October at Twilight Tales has always been something special. This year we’re trying something exciting: a featured reader paired with a themed open mic for each week from now until Halloween!
Jay Bonansinga is a local author who has read and presented at Twilight Tales numerous times in the past. His novels include The Sleep Police, The Killer’s Game, and the Ulysses Grove series of thrillers (Frozen, Twisted, and Disturbed) among others. Jay also wrote The Sinking Of The Eastland: America’s Forgotten Tragedy, a nonfiction narrative accounting of the capsizing (into the Chicago River) of the S.S. Eastland in 1915. Several of Jay’s books are under option at major Hollywood studios, and he has more than one screenplay currently in studio development.

Following are Jay’s answers to our interview questions.

Let’s start with the basics, what’s your story called? If you can, please tell us briefly about it.
Jay: “STEAGAL’S BARBER SHOP AND SMOKE EMPORIUM,” which is an anti-war tale I wrote a couple years ago in the tradition of Rod Serling and Paddy Chayevski, first published in the February 2005 issue of AMAZING STORIES. I am so jacked up about what the current regime has done to our country, I cannot resist reading this again (I think I might have read it in public a couple of times).
Go Obama!!!

What inspired your story, or what inspires you to write?
Jay: I have always been attracted to the “socio-political fantasy” of Harlan Ellison, Rod Serling, George Clayton Johnson, Ambrose Bierce, Richard Matheson, and H.G. Wells. I have always attempted to tell surreal, weird, funny horror stories that have a deep and angry subtext about something real and relevant. I hope this story has that to some degree.

Each week in October features a specific genre, tell us what draws you to the genre featured your particular week (Oct. 20; Ghosts, Goblins, and Dead Guys).
Jay: Ghosts stories are all — to some extent — about one thing: GUILT. They were invented in the Victorian era when everybody was riddled with guilt. I — being a lapsed Catholic — understand guilt. I guess that’s why I LOVE ghost stories.

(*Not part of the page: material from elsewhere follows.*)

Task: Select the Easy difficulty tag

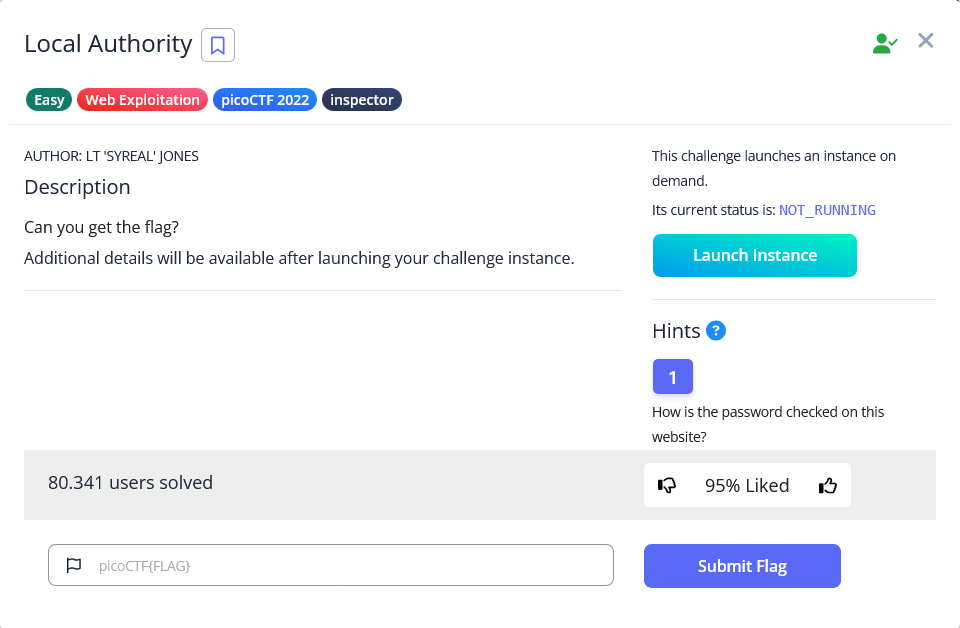Action: pyautogui.click(x=49, y=100)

What sorts of books do you find yourself seeking out when walking the aisles of bookstores and libraries?
Jay: Since the horror genre is all but dead — no pun intended — I currently seek out dark and comedic stuff. I guess this is due to the fact that our world is currently a dark and comedic place.

Any advice you’ve been given as a writer that’s either very good, or very out there that you would like to share with us?
Jay: Don’t use adverbs or adjectives. This is one of the great myths among geeks who have bought that old Hemingway crapola about all great writing being lean and minimal and…yawn…boring. I say give me extra mayo on that sandwich, and while you’re at it, throw some brown mustard on it, and then deep fry it in seasoned batter!!!!

Anything else you’d like to share about your writing or upcoming publications/events?
Jay: Please, everyone, go out and order or purchase my new book, PERFECT VICTIM (Pinnacle 2008), which comes out in December, so that my children can get their dental work and text books and medicine. And also so we can put a gallon of gas in the tank.

We hope you’ll join us on Monday October 20th at Mystic Celt (3443 N. Southport) to hear Jay’s fiction (along with open mic offerings in a Ghosts, Goblins, and Dead Guys theme), and perhaps more discussion!